§ Text to read:
* * *

Another additional aspect of the present invention provides the container to be stackable one on top of another. A series of container can be stacked either in the expanded and the collapsed configuration. Collapsible containers, when in their collapsed configuration, may be stacked on top of one another and three collapsed containers fit in the same volume as one expanded collapsible container.

One other aspect of the present invention provides a series of anchors inside the container to secure cargo inside the container in both the expanded and the collapsed configuration. A plurality of hooks, attachment rings, ring handles and rails are provided to offer a panoply of fastening possibilities to accommodate cargo of various types, sizes and masses. Retractable foot supports are also disposed along the walls of the container to facilitate reaching cargo disposed high inside the container. Retractable foot supports are also located on the exterior of the container, preferably on the corner posts, for climbing on top of the container.

Another aspect of the present invention provides a series of removable wheels, preferably located under each corner post, to move the container when it is resting on a leveled ground surface. The removable wheels are preferably solid caster wheels to support a fully loaded container. Furthermore, a fastener selectively secures the removable wheel on the container to make sure the wheel will not disconnect from the container when it is not desired.

An aspect of the present invention provides shelves connectors inside the container for securing a plurality of shelves inside the container. The shelves offer additional support for smaller parts and can be fastened thereto. The shelf connectors provide various heights for the securing of the additional shelves in the container so it is possible to choose the right height for the shelf. The shelf connectors are preferably affixed to the interior portion of the corner posts thus transferring weight directly to the corner posts. Additional shelf posts can be installed inside the container, preferably between the doors where the span is longer, to increase the assembly stiffness and prevent any undesirable deflection of the shelves.

* * *

§ Task requirements: According to the collapsible container text, how many collapsed containers fit in the same volume as one expanded collapsible container?

* * *

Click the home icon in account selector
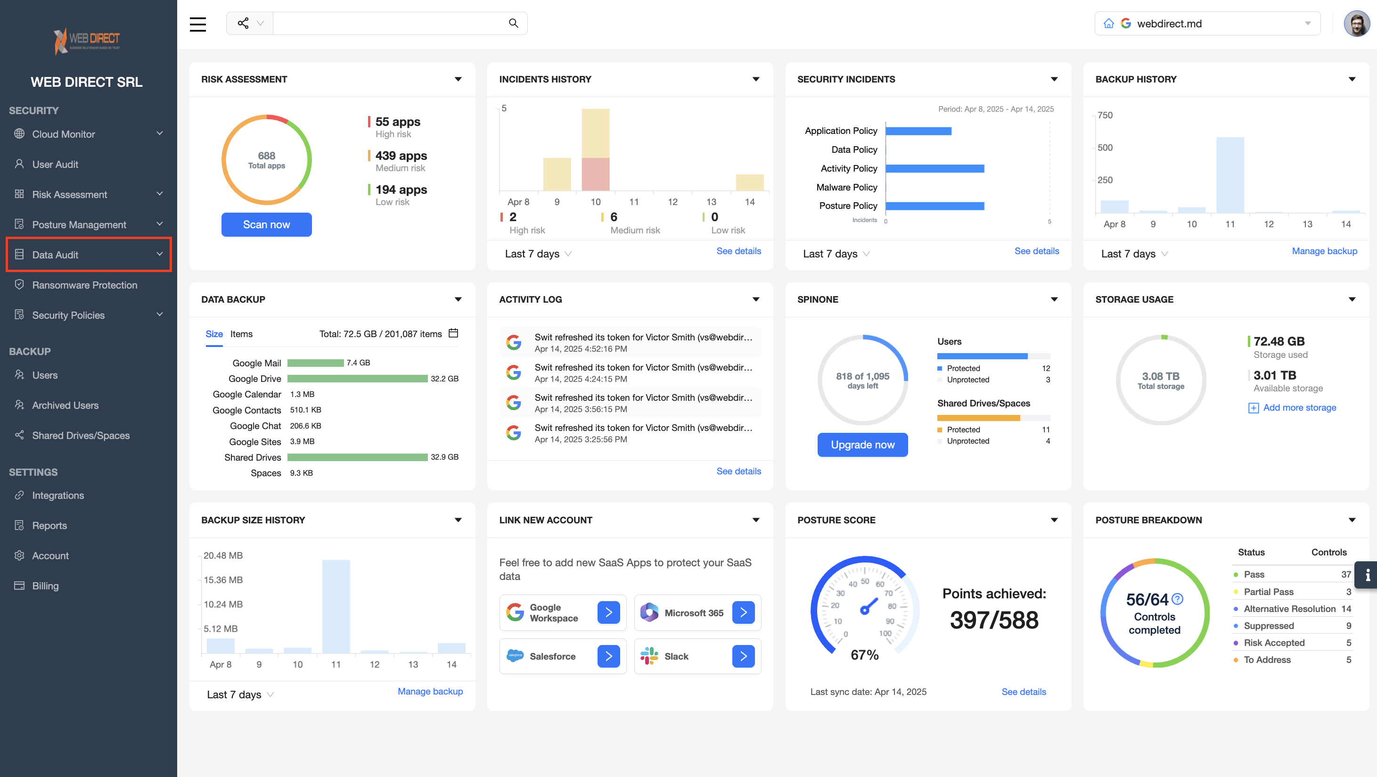 (x=1109, y=24)
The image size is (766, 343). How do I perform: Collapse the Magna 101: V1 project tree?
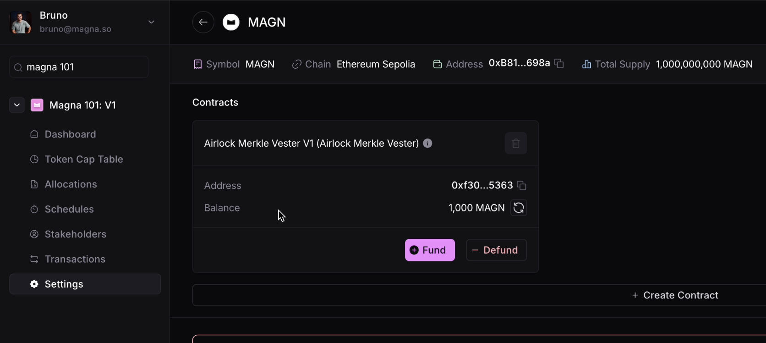(x=17, y=105)
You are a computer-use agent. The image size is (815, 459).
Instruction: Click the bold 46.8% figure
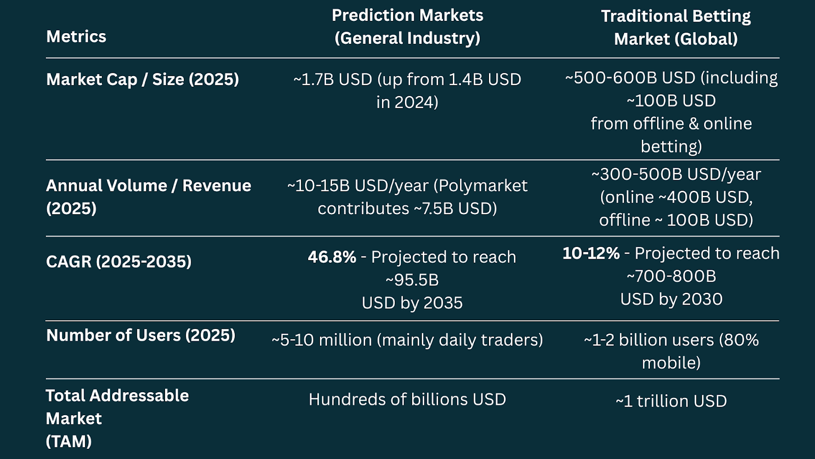(332, 257)
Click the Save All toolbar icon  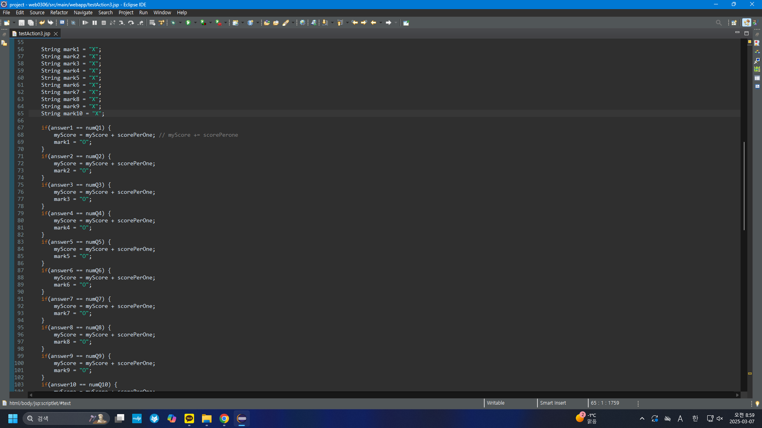click(x=31, y=23)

* * *

§ Reply to the exercise: Three.